Contempt of courtDate: 13 November 2020 Tags: Miscellaneous
Attorney General K K Venugopal gave his consent for the initiation of criminal contempt proceedings against stand-up comedian Kunal Kamra for his tweets on Supreme Court.
The petitioner has requested the consent of the Attorney General for initiating contempt proceedings against the accused.
According to the Contempt of Courts Act, 1971, contempt of court can either be civil contempt or criminal contempt.
Civil contempt means wilful disobedience of any judgment, decree, direction, order, writ or other process of a court, or wilful breach of an undertaking given to a court.
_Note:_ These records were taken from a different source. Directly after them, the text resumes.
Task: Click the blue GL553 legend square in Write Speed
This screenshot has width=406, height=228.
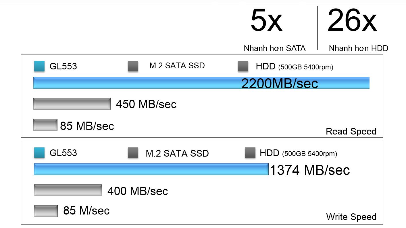Action: coord(39,153)
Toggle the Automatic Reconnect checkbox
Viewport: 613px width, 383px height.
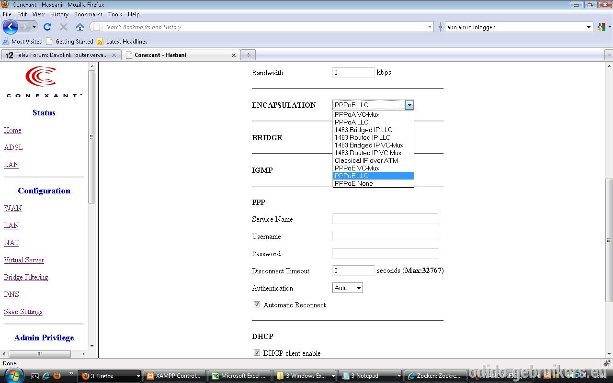coord(257,304)
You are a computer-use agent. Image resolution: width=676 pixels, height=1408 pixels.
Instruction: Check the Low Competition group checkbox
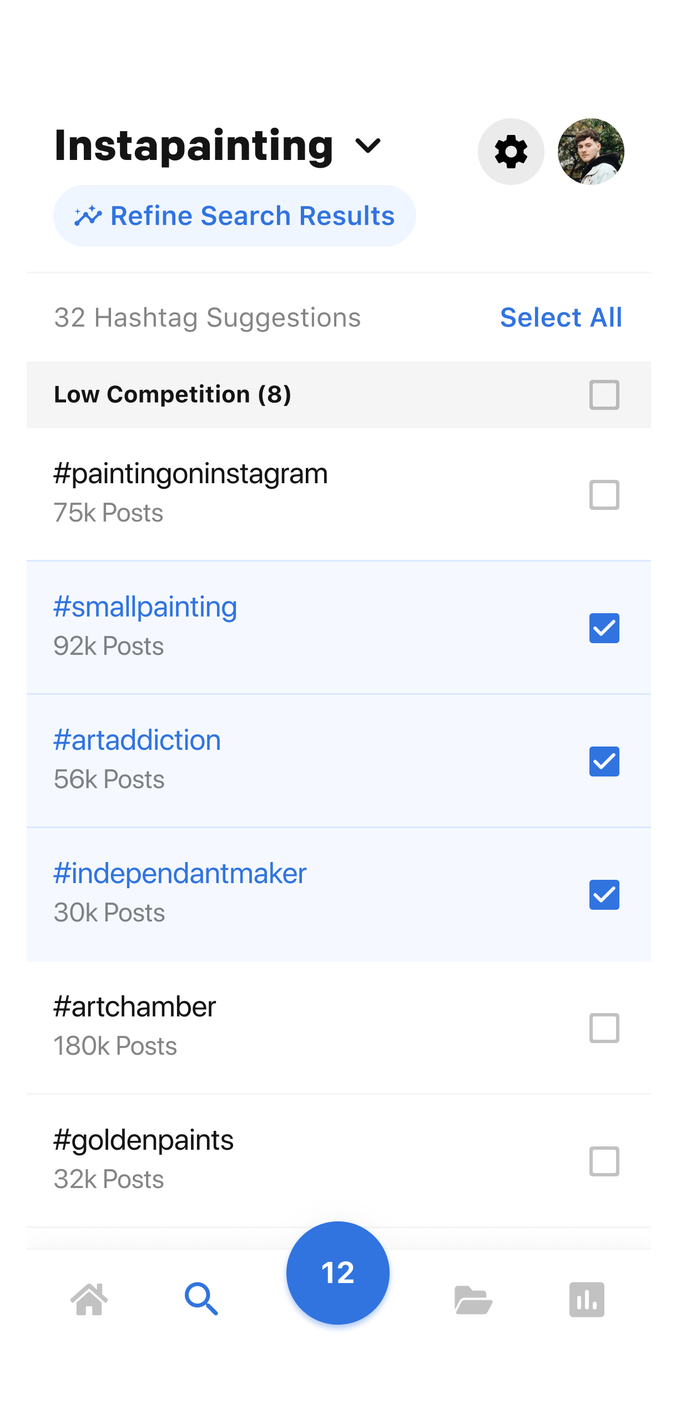604,395
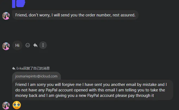This screenshot has width=179, height=110.
Task: React to the Hi message with emoji
Action: click(28, 45)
Criminal contempt, on the other hand, is attracted by the publication (whether by words, spoken or written, or by signs, or by visible representations, or otherwise) of any matter or the doing of any other act whatsoever which:
- scandalises or tends to scandalise, or lowers or tends to lower the authority of, any court; or
- prejudices, or interferes or tends to interfere with, the due course of any judicial proceeding; or
- interferes or tends to interfere with, or obstructs or tends to obstruct, the administration of justice in any other manner.
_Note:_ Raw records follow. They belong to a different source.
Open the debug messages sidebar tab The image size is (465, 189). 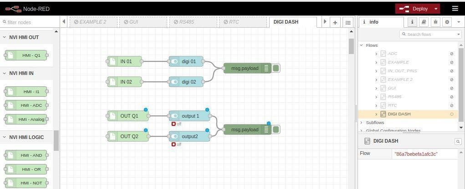435,22
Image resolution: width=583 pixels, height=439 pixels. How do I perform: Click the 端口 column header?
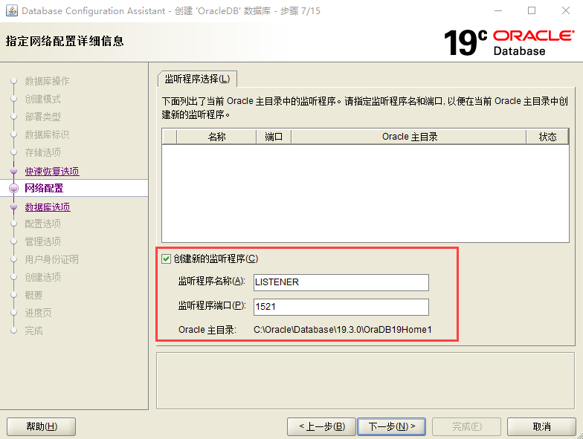tap(274, 137)
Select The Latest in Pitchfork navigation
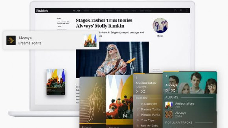This screenshot has height=128, width=228. point(77,11)
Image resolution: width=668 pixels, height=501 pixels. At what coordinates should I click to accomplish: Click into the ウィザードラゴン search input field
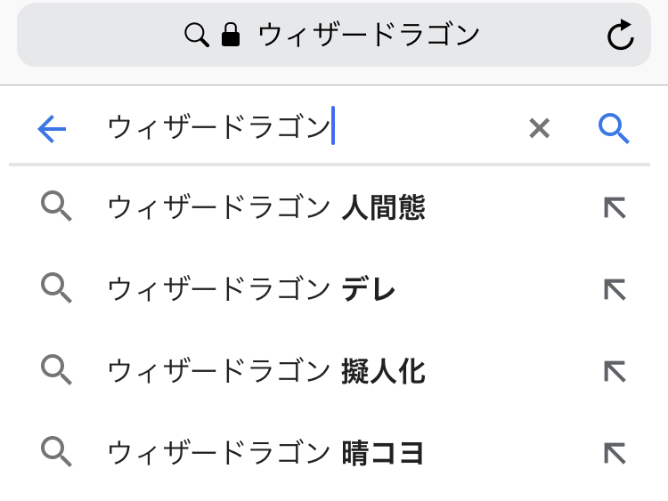coord(303,130)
Need for AG’s consent for contempt initiation
Subsection 1 of Section 15 (Cognizance of criminal contempt in other cases) of The Contempt of Courts Act, 1971 reads:
- In the case of a criminal contempt, other than a contempt referred to in Section 14 (“Procedure where contempt is in the face of the Supreme Court or a High Court”), the Supreme Court or the High Court may take action on its own motion or on a motion made by (a) the Advocate-General, or (b) any other person, with the consent in writing of the Advocate-General.
Persons accused of contempt have the right to be heard in their defence and courts can hear evidence regarding the case as well. Detention in custody is permissible during a trial for contempt.
According to the Act, contempt of court may be punished with simple imprisonment for a term which may extend to six months, or with fine which may extend to two thousand rupees, or with both, provided that the accused may be discharged or the punishment awarded may be remitted on apology being made to the satisfaction of the court.